[Input records]:

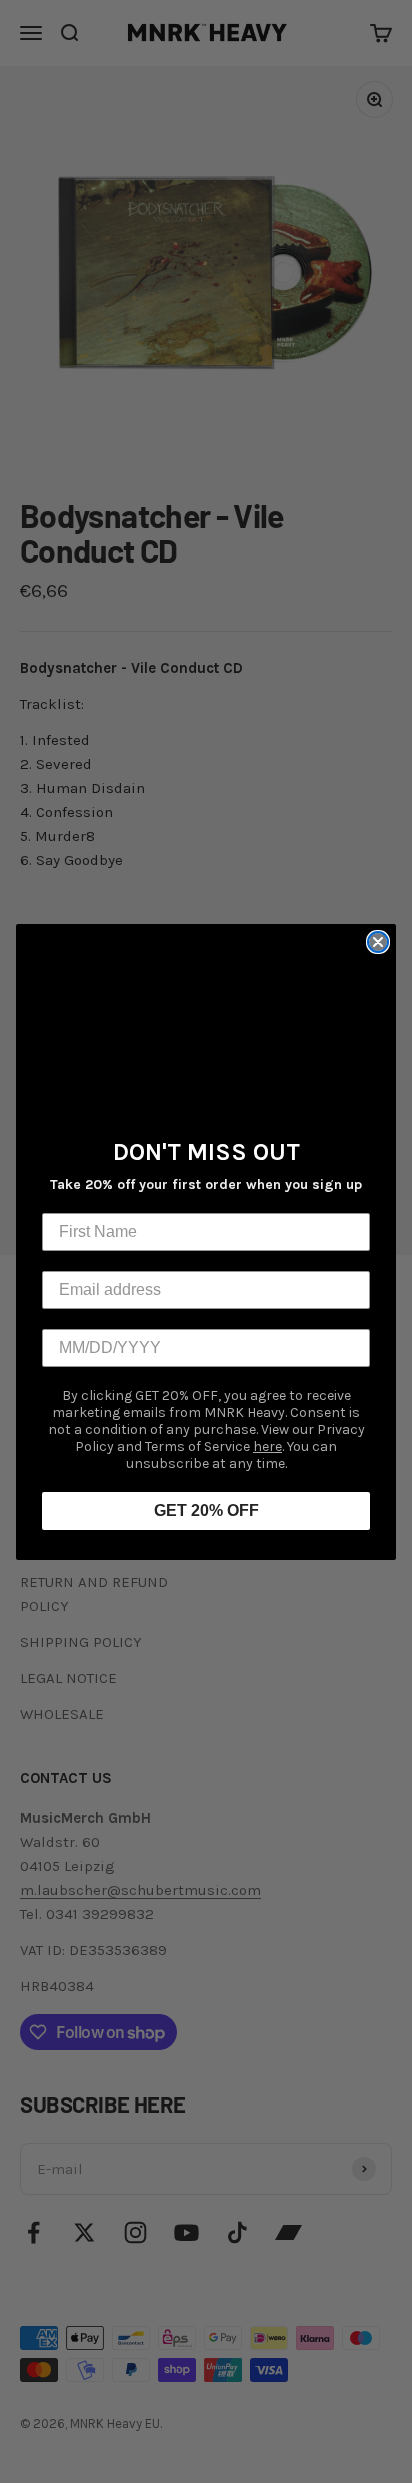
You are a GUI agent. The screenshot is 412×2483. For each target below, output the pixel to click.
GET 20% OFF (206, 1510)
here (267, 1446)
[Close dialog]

--

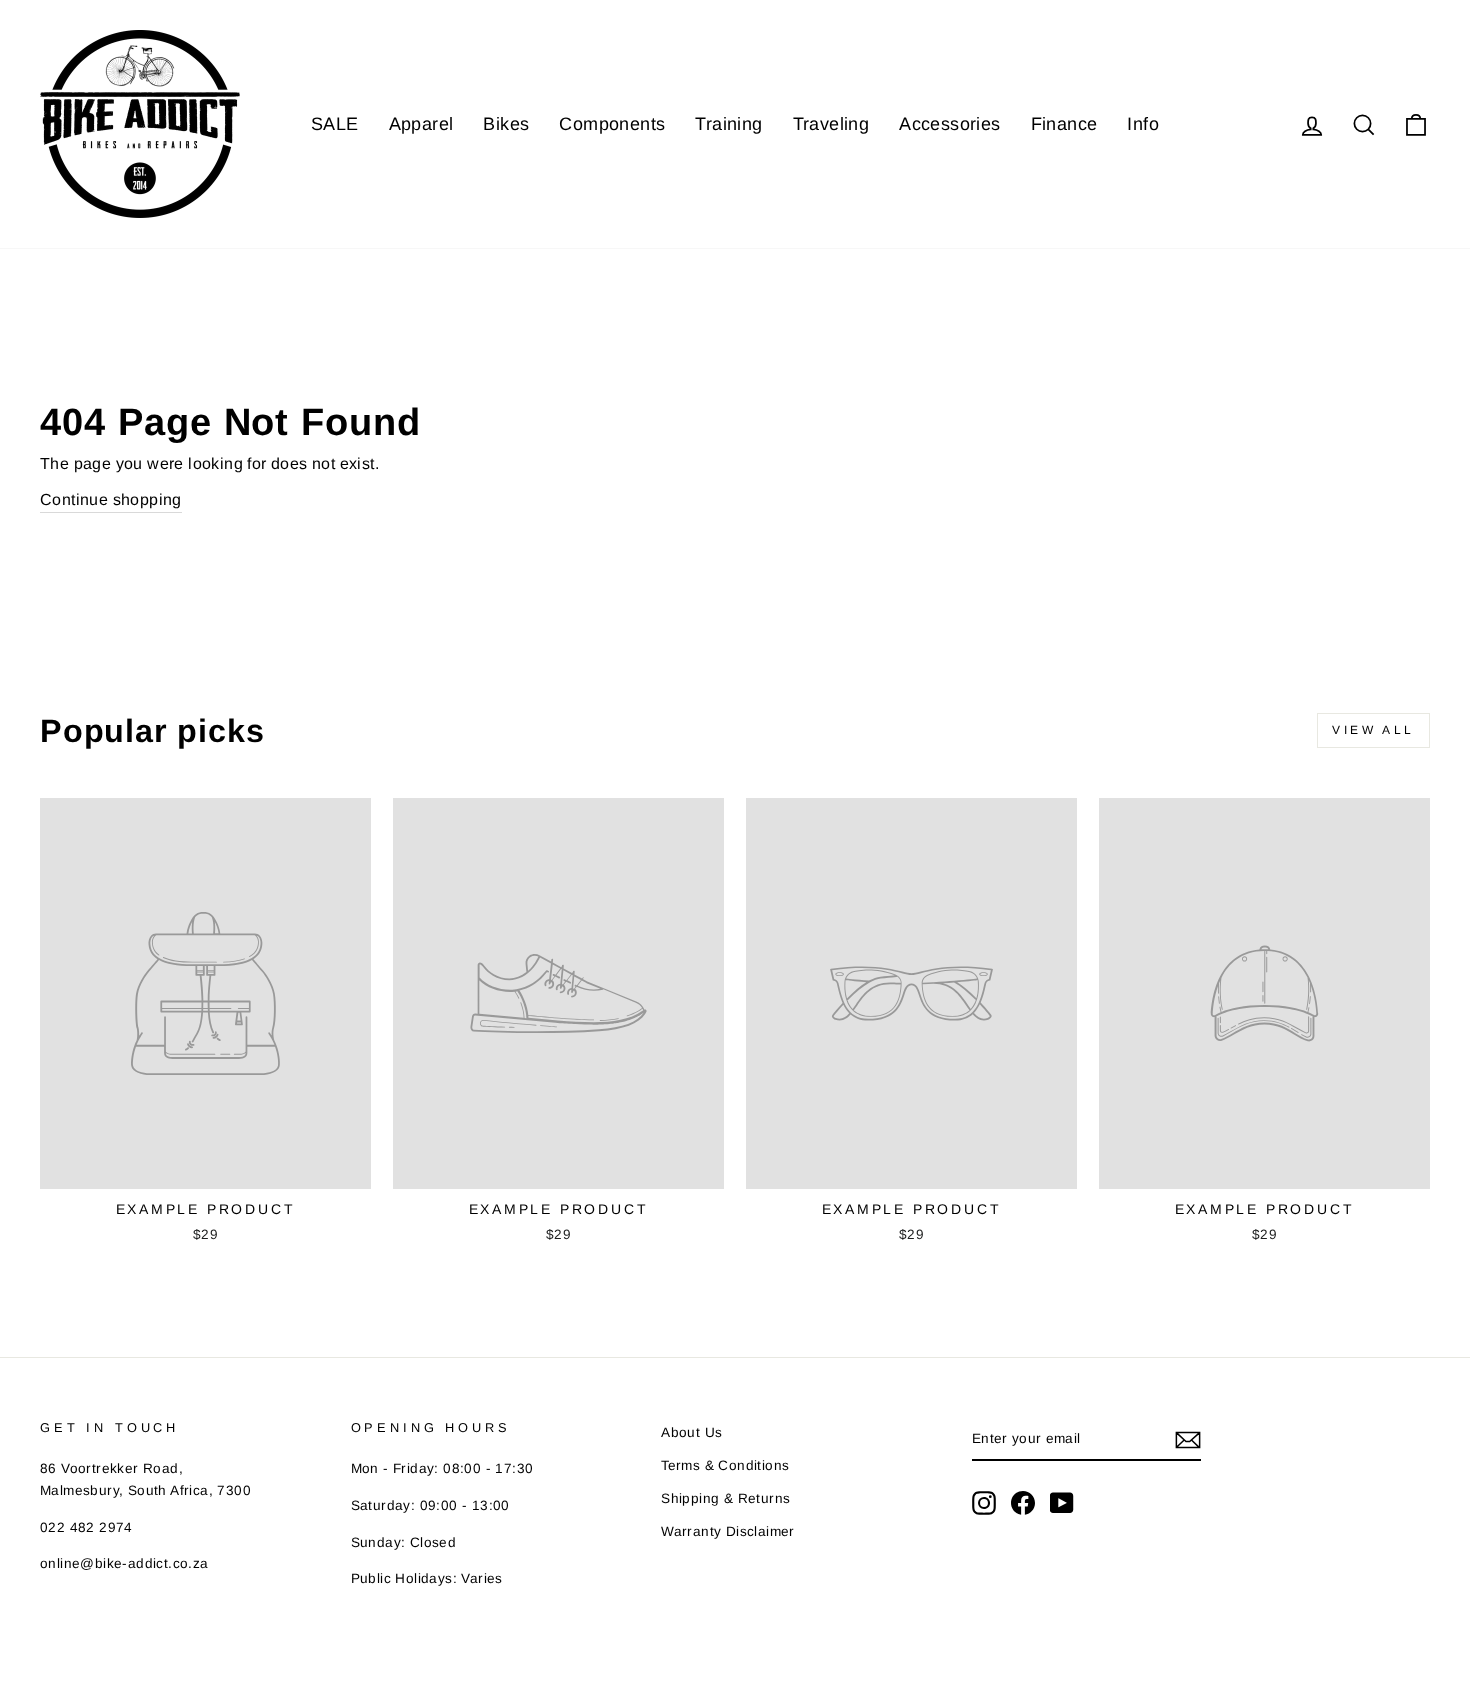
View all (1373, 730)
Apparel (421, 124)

==

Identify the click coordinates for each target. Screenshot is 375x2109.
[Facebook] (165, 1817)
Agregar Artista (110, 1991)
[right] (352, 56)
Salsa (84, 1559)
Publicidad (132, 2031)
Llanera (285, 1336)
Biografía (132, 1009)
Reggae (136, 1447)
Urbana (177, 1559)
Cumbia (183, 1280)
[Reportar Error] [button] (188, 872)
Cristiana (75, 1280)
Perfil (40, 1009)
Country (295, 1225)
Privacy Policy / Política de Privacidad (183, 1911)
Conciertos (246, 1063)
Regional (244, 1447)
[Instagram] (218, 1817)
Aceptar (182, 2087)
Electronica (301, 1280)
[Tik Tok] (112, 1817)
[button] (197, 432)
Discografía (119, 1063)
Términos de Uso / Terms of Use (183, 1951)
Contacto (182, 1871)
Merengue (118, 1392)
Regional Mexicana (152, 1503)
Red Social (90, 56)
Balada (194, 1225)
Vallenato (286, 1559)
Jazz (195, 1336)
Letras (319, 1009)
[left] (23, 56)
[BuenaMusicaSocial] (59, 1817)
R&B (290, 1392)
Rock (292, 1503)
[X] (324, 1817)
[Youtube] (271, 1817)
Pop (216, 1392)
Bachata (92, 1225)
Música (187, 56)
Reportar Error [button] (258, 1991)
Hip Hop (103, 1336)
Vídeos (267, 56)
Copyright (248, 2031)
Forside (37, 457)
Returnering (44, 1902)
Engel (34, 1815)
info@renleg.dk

[Problem requirements]:
Please write out, exactly as they appear above, only the lines in the stretch from the line with "Jazz (195, 1336)" through the line with "info@renleg.dk".

[Answer below]:
Jazz (195, 1336)
Letras (319, 1009)
[left] (23, 56)
[BuenaMusicaSocial] (59, 1817)
R&B (290, 1392)
Rock (292, 1503)
[X] (324, 1817)
[Youtube] (271, 1817)
Pop (216, 1392)
Bachata (92, 1225)
Música (187, 56)
Reportar Error [button] (258, 1991)
Hip Hop (103, 1336)
Vídeos (267, 56)
Copyright (248, 2031)
Forside (37, 457)
Returnering (44, 1902)
Engel (34, 1815)
info@renleg.dk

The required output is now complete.